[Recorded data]
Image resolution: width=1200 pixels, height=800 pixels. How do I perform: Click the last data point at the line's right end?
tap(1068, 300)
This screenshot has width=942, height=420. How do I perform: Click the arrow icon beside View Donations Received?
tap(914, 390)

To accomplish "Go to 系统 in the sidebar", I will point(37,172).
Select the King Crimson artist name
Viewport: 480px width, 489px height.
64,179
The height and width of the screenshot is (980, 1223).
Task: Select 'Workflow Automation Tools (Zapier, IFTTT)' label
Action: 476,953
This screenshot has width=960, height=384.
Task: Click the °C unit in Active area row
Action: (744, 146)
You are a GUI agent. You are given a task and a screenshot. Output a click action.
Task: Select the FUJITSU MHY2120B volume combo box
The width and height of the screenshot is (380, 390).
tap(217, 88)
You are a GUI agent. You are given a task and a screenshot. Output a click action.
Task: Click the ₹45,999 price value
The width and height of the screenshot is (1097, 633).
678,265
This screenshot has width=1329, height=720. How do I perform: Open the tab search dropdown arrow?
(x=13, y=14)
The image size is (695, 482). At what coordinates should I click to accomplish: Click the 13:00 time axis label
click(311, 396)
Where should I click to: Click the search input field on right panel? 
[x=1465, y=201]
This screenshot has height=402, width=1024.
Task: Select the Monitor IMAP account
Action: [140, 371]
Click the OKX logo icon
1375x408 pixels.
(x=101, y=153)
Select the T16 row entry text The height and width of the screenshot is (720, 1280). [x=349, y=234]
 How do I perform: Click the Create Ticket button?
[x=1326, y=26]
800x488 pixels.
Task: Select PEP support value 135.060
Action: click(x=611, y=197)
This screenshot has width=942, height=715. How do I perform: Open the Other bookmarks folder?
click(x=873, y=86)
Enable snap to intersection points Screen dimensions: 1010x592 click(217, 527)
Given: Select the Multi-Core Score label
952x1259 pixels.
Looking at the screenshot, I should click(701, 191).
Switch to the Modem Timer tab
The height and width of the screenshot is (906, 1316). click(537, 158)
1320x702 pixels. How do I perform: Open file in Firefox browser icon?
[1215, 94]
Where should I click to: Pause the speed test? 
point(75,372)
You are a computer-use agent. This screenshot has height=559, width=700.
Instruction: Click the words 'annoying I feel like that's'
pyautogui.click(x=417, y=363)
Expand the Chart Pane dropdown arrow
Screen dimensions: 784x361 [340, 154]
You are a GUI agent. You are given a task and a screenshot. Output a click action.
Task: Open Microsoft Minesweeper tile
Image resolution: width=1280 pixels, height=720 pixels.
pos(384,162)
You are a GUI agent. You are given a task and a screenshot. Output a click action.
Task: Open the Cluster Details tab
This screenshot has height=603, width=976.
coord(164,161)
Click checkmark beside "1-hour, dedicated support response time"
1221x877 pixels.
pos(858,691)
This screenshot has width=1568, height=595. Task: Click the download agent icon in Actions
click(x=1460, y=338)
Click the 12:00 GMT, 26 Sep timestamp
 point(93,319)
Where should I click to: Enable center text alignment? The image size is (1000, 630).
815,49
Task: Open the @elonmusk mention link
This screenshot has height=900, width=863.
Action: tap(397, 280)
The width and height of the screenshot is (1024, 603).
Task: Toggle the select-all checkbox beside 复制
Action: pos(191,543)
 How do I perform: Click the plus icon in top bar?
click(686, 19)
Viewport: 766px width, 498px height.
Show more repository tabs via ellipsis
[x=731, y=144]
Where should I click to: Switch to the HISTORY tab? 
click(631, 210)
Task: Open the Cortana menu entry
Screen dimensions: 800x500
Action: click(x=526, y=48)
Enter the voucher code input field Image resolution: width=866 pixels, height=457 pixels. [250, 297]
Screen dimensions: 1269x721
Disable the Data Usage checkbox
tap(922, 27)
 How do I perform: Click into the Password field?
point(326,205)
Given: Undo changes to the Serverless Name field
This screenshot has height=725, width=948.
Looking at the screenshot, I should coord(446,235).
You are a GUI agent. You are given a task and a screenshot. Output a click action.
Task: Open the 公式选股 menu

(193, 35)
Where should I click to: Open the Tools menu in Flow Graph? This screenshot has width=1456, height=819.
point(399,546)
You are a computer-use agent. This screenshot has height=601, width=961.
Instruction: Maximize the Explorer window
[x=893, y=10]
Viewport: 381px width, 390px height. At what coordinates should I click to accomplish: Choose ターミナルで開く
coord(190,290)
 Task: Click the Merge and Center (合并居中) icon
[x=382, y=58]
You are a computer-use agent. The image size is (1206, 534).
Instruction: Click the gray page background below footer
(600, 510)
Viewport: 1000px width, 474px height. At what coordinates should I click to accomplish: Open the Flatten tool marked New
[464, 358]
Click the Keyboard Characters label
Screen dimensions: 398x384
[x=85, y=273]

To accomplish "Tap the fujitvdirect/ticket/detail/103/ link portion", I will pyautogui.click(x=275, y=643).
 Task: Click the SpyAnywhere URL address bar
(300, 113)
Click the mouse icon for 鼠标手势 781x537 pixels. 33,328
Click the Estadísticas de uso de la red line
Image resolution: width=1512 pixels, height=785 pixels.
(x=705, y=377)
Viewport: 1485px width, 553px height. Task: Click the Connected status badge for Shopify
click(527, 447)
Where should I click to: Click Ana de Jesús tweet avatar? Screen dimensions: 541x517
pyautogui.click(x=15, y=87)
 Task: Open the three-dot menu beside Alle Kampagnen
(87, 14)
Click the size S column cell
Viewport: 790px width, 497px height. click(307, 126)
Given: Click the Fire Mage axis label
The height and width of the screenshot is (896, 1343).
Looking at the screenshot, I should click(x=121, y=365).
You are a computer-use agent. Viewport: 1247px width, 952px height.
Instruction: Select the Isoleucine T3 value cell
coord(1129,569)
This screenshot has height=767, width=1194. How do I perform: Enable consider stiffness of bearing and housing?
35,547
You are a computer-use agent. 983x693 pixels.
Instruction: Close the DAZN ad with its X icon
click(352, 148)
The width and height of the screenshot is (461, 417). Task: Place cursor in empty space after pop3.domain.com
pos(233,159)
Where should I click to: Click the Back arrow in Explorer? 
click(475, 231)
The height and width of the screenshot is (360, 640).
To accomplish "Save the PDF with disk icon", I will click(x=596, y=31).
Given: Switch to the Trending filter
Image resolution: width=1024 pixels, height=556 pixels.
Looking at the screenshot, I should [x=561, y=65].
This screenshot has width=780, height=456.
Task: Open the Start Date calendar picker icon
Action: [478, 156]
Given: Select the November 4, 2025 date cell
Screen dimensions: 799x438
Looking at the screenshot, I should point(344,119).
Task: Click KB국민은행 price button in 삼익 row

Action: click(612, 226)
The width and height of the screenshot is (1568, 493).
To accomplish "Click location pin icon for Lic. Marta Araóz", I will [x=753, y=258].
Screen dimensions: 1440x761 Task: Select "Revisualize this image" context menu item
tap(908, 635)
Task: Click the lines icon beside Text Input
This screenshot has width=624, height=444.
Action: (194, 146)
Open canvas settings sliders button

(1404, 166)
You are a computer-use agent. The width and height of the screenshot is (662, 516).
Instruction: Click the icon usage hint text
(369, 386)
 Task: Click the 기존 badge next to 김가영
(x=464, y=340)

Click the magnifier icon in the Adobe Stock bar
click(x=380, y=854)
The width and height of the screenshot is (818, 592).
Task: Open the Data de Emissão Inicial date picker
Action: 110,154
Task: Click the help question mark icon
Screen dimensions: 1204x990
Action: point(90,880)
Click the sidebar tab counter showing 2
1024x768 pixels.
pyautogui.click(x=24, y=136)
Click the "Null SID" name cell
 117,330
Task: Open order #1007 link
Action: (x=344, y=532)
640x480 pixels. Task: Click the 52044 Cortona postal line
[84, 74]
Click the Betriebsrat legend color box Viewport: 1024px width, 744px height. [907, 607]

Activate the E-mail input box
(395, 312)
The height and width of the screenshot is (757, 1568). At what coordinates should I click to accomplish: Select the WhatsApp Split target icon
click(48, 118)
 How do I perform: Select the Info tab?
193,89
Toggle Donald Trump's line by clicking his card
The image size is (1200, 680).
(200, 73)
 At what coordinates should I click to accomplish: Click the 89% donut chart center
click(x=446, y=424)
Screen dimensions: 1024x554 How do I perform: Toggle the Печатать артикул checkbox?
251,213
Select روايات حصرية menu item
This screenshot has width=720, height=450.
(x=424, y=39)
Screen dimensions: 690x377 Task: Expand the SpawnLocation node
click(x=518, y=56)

[Work order]: Look back at the entries above. Retype the line with "Viewport: 1485px width, 553px", the line with "Given: Switch to the Trending filter", and all lines in between.

[Exercise response]:
Viewport: 1485px width, 553px height. Task: Click the Connected status badge for Shopify
click(527, 447)
Where should I click to: Click Ana de Jesús tweet avatar? Screen dimensions: 541x517
pyautogui.click(x=15, y=87)
 Task: Open the three-dot menu beside Alle Kampagnen
(87, 14)
Click the size S column cell
Viewport: 790px width, 497px height. click(307, 126)
Given: Click the Fire Mage axis label
The height and width of the screenshot is (896, 1343).
Looking at the screenshot, I should click(x=121, y=365).
You are a computer-use agent. Viewport: 1247px width, 952px height.
Instruction: Select the Isoleucine T3 value cell
coord(1129,569)
This screenshot has height=767, width=1194. How do I perform: Enable consider stiffness of bearing and housing?
35,547
You are a computer-use agent. 983x693 pixels.
Instruction: Close the DAZN ad with its X icon
click(352, 148)
The width and height of the screenshot is (461, 417). Task: Place cursor in empty space after pop3.domain.com
pos(233,159)
Where should I click to: Click the Back arrow in Explorer? 
click(475, 231)
The height and width of the screenshot is (360, 640).
To accomplish "Save the PDF with disk icon", I will click(x=596, y=31).
Given: Switch to the Trending filter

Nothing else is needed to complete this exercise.